### Prompt
Excluding pictures, retype the line with "Where should I" and each line that follows it to the end of the data below, word for word.

Stored dataset items

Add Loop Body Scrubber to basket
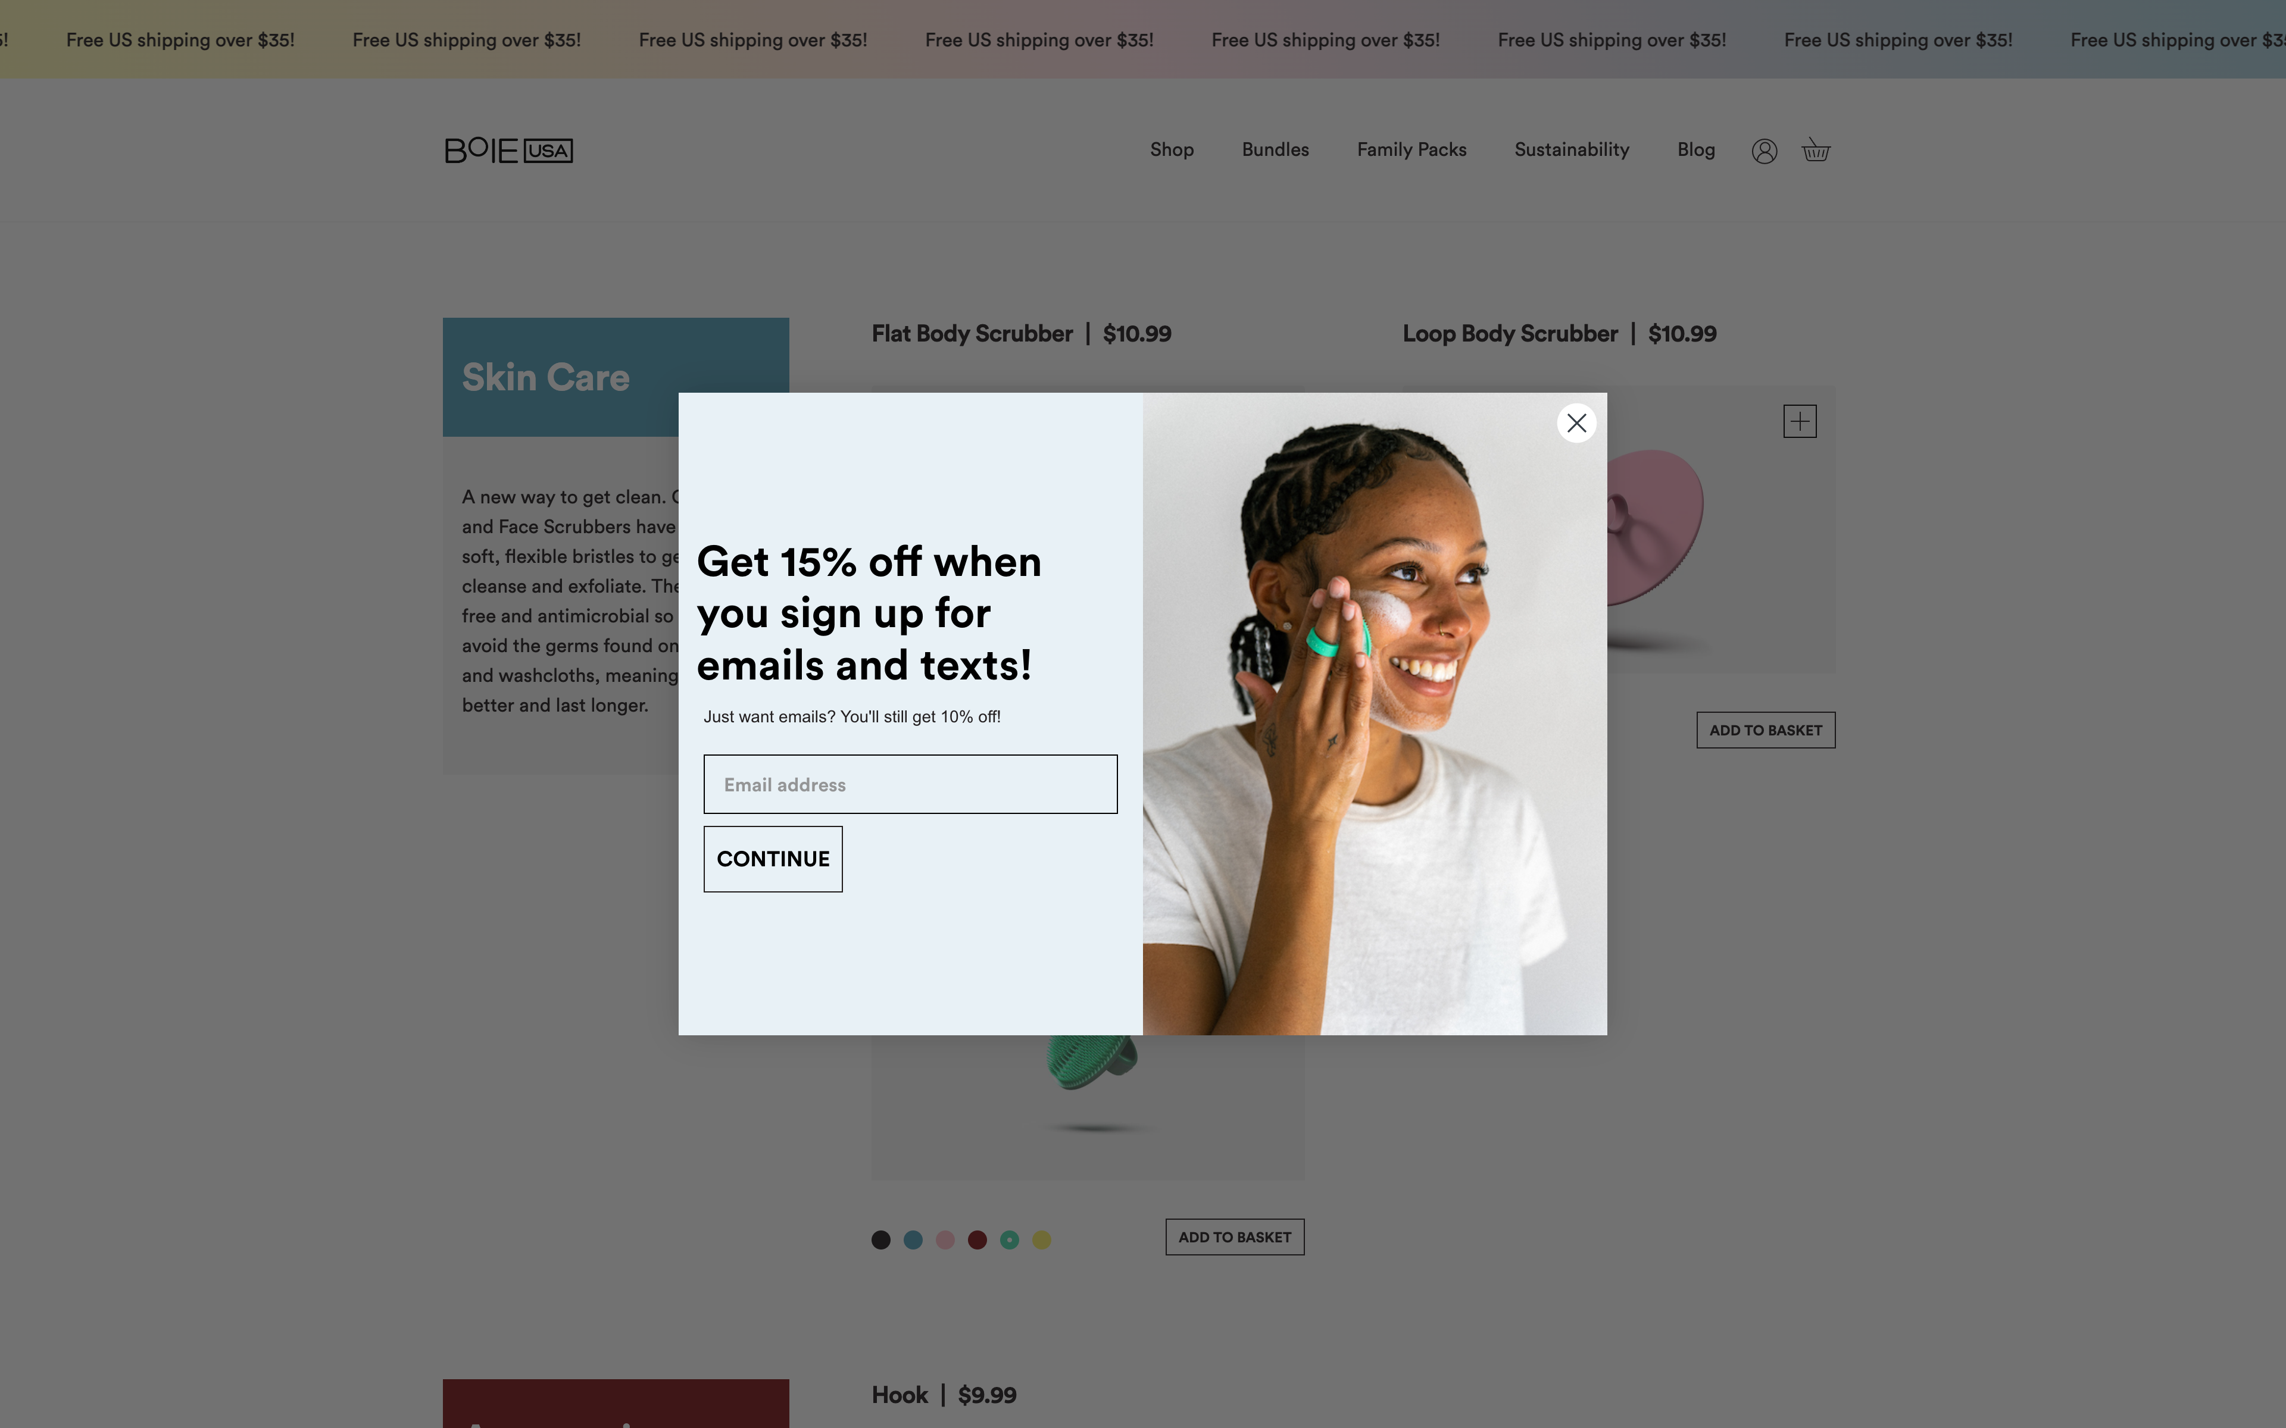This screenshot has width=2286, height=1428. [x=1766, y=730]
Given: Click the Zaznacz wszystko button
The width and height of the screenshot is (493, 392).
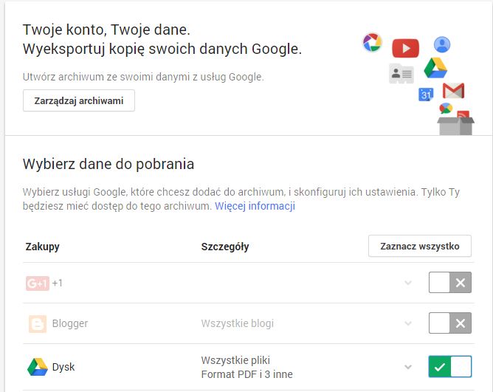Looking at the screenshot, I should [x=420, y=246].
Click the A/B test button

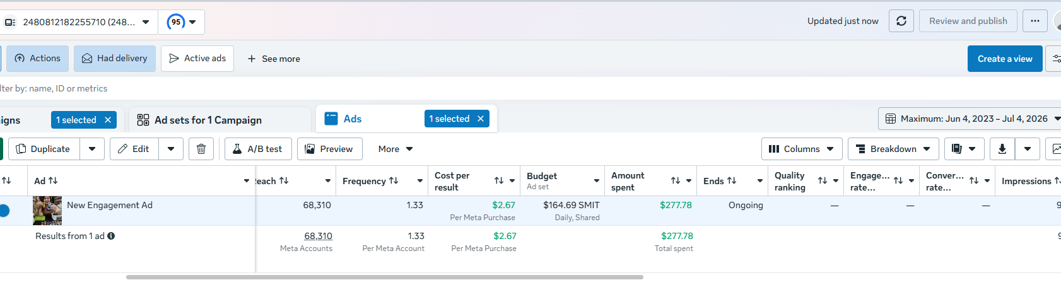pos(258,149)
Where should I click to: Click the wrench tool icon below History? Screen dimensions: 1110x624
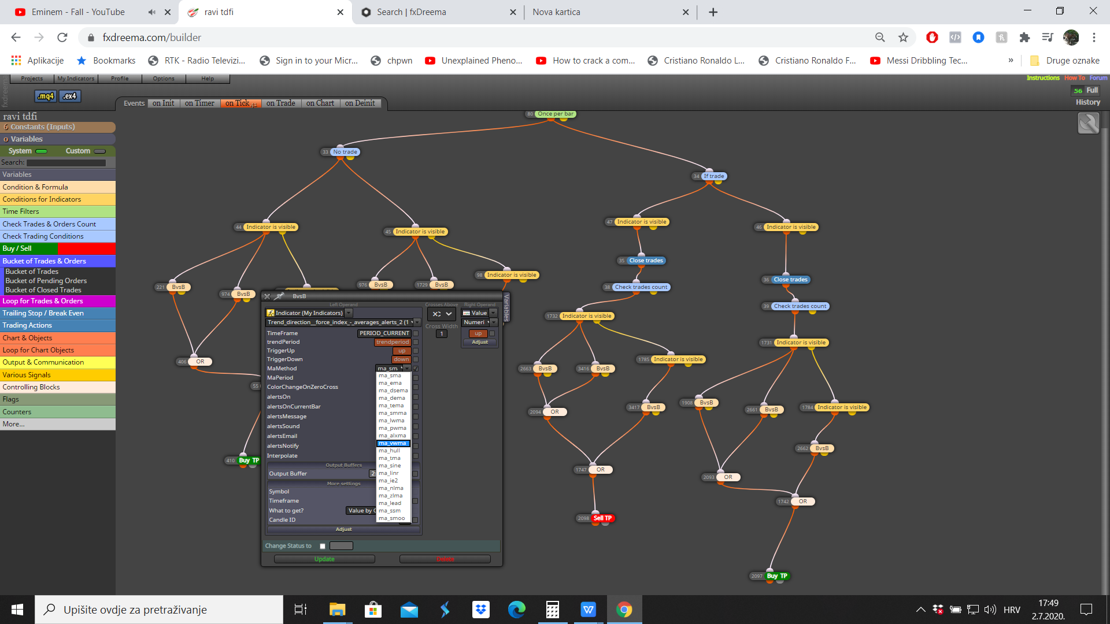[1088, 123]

### Result for this exercise
Where should I click to: Click the wrench tool icon below History? Screen dimensions: 1110x624
[1088, 123]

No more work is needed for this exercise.